━━━ Stored data

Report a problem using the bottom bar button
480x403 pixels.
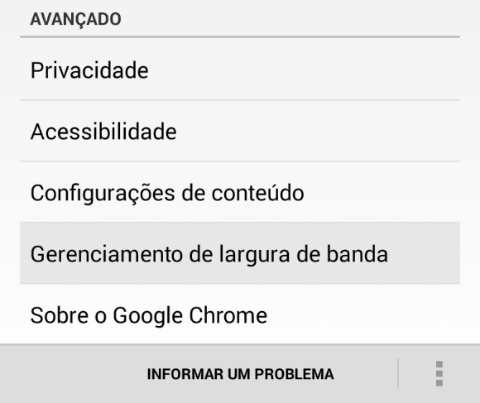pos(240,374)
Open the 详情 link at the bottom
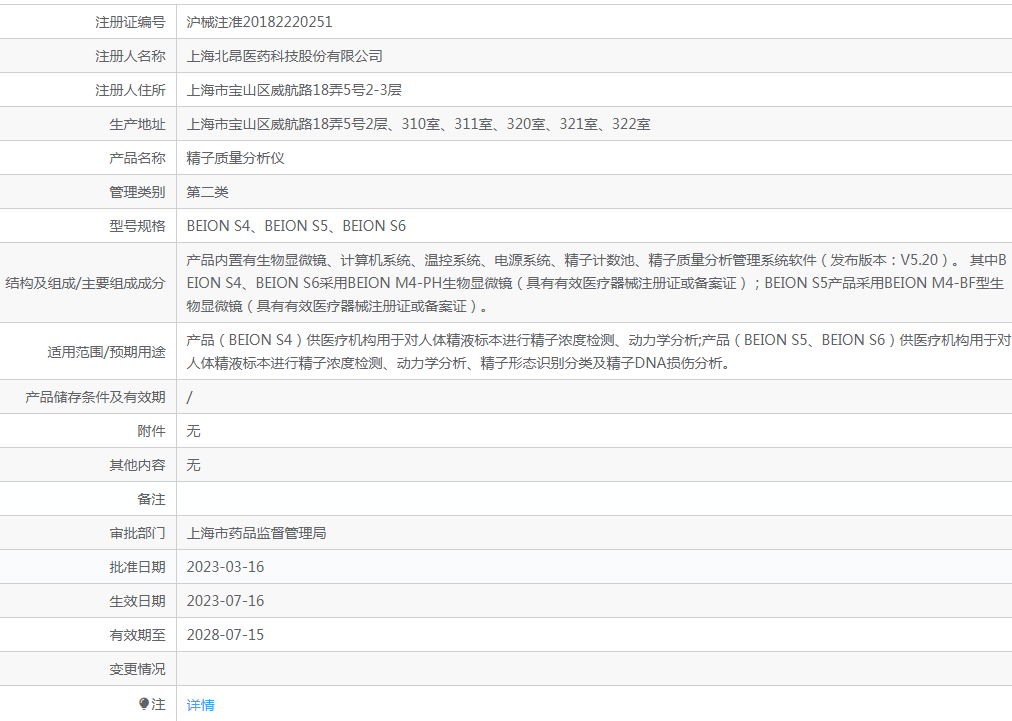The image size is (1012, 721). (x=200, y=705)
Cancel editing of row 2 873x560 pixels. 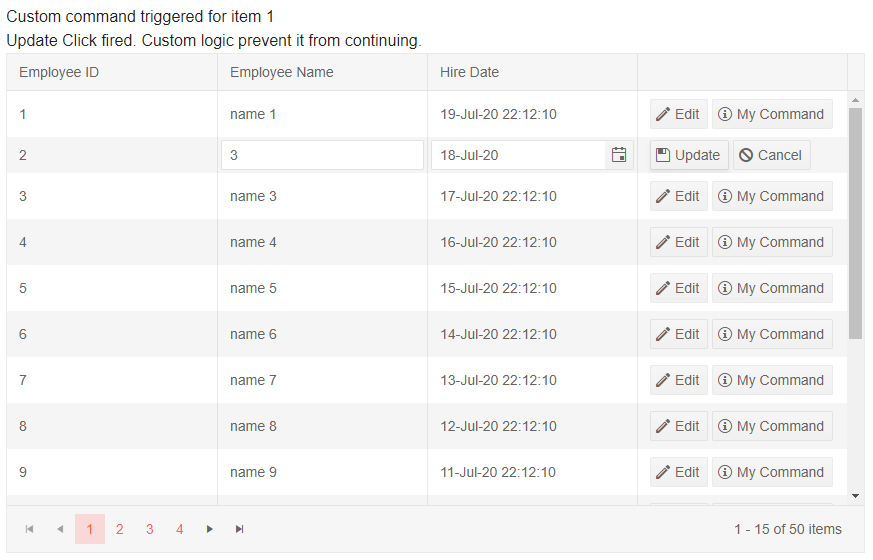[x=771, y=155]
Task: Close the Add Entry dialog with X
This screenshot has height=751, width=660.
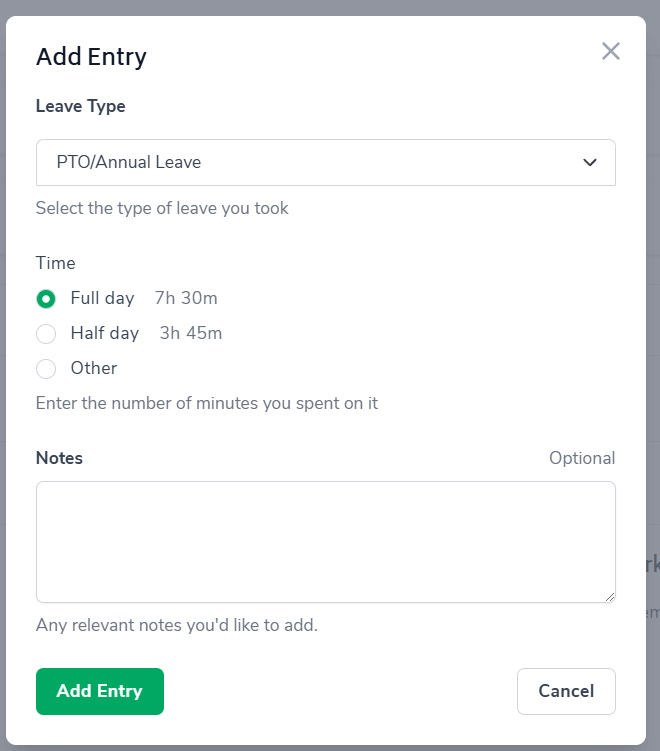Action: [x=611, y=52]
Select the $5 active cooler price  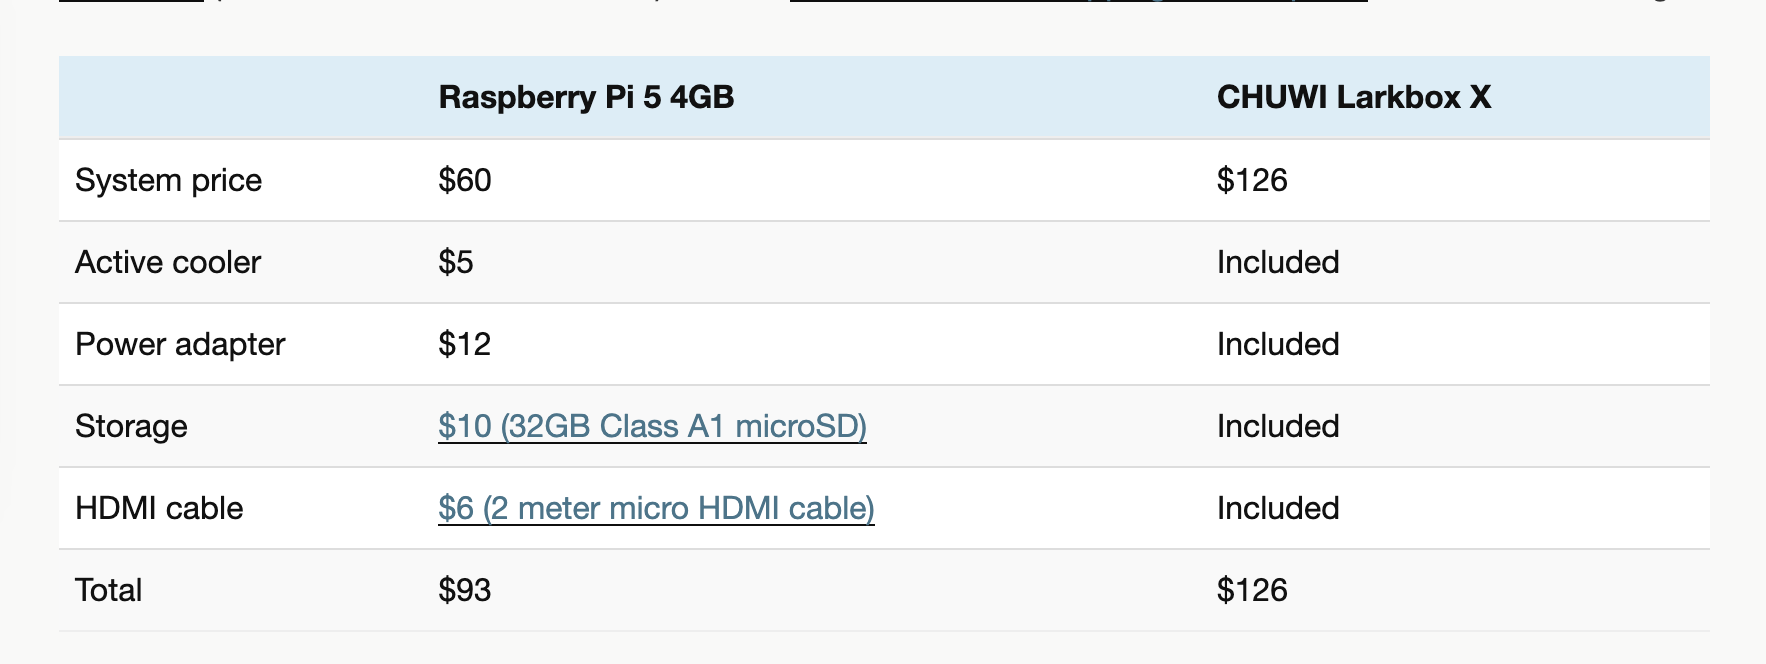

━━━━━━

Task item. From the line with "Task: Close the Add Entry dialog with X" to the last line of the material, both inclusive, set down every line exactly and nothing else; omit pictures.

Result.
Task: Close the Add Entry dialog with X
This screenshot has height=751, width=660.
Action: [x=611, y=52]
Select the $5 active cooler price  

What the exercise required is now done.